- [WORK REQUIRED]
Some lines below hold "each". Pick them out and copy them.

- [ENTRIES PROVIDED]
*-*-*

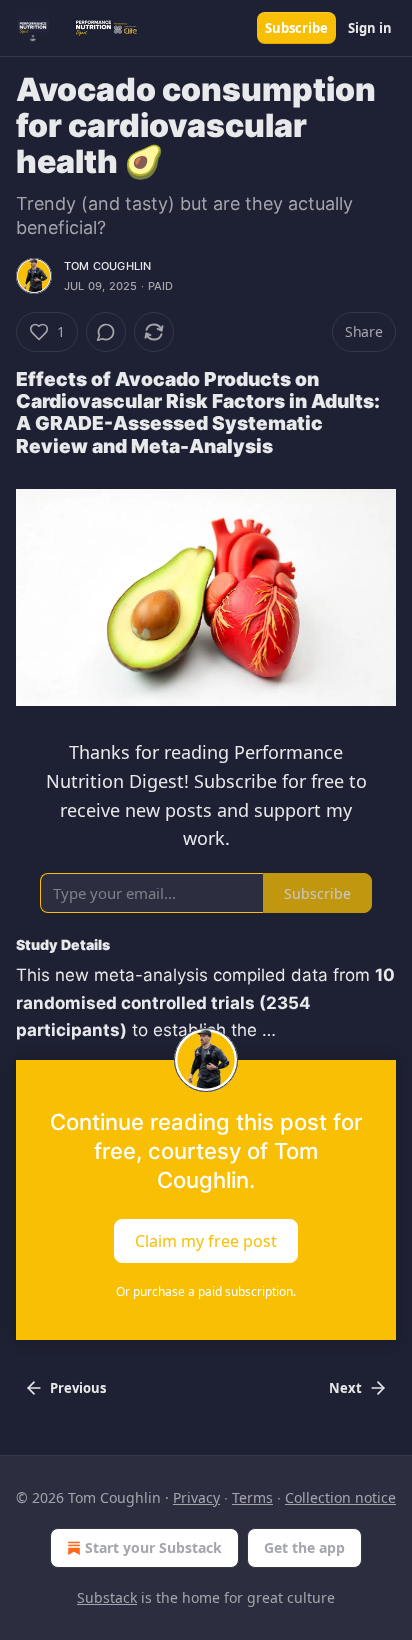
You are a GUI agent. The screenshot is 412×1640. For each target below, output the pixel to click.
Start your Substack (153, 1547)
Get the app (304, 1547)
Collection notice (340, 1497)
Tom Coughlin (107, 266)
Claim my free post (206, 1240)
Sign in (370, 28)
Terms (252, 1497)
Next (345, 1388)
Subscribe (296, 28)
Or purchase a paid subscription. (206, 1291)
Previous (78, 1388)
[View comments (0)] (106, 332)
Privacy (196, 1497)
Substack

*-*-*

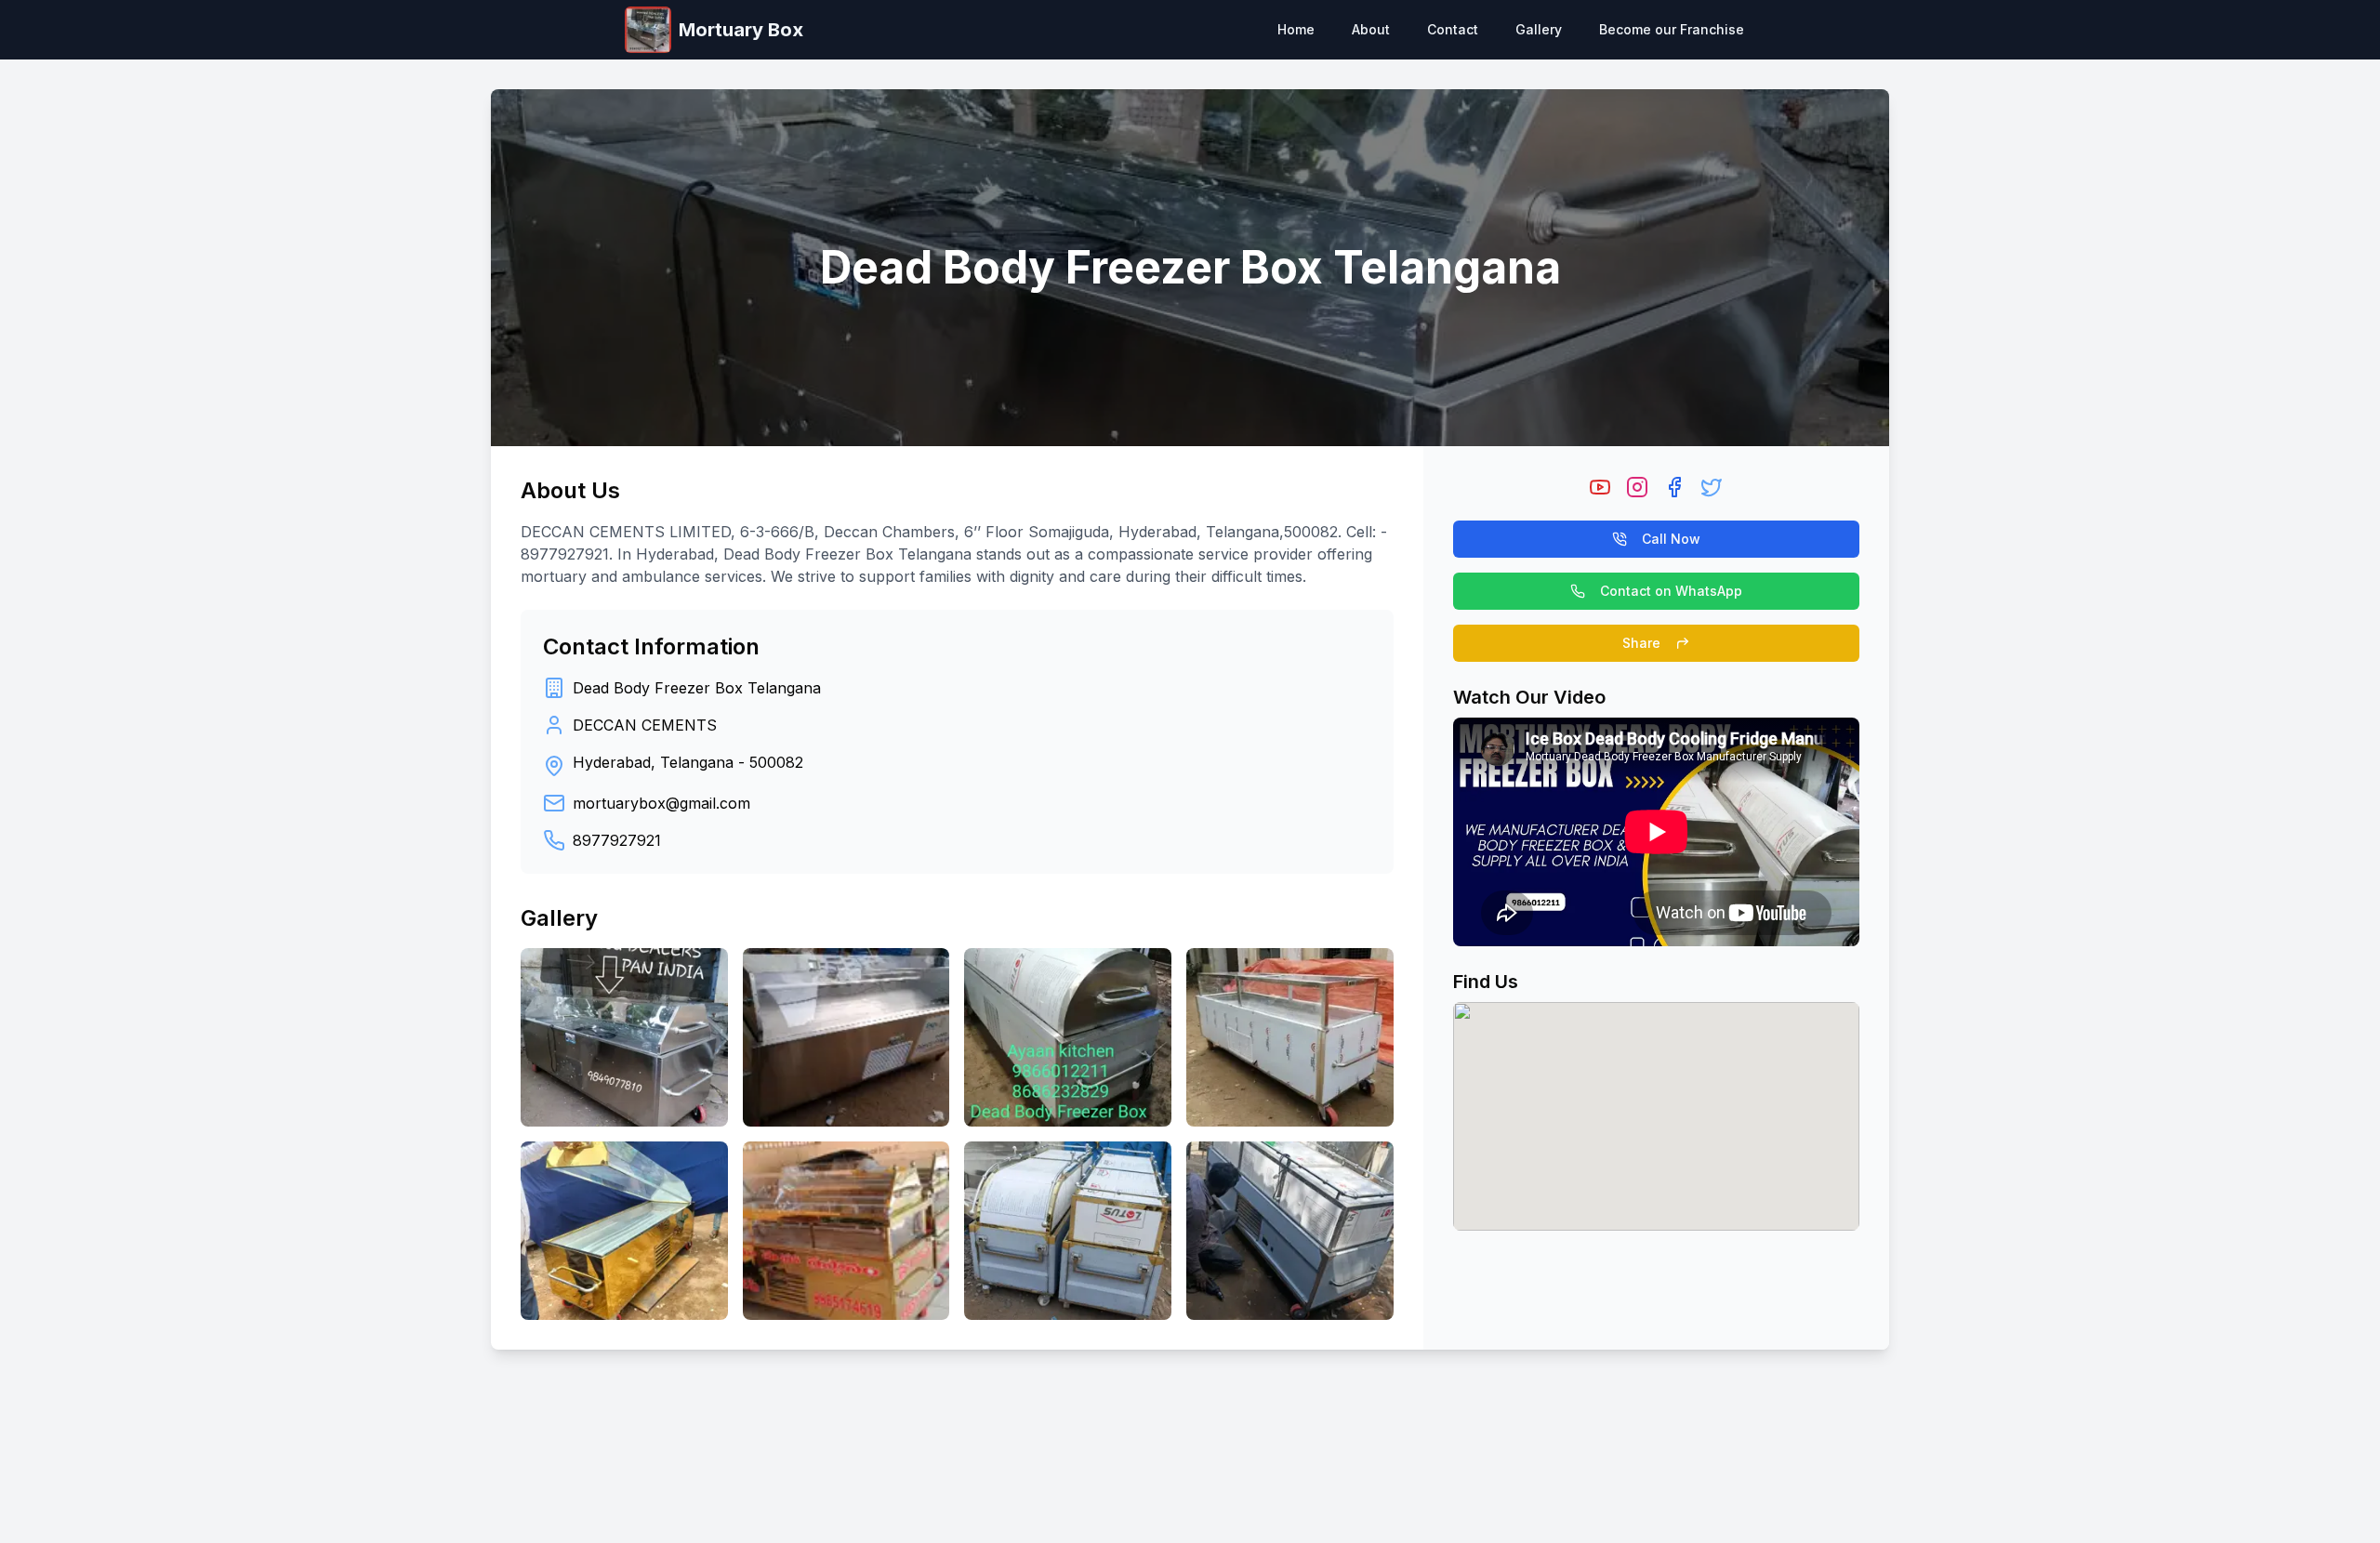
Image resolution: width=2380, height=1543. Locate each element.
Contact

*-*-*

- [ANSWER FOR THIS EXERCISE]
You are a GUI agent. The screenshot is 412×1640. For each target below, output the pixel to click.
Image resolution: width=2380, height=1543. Locate each element.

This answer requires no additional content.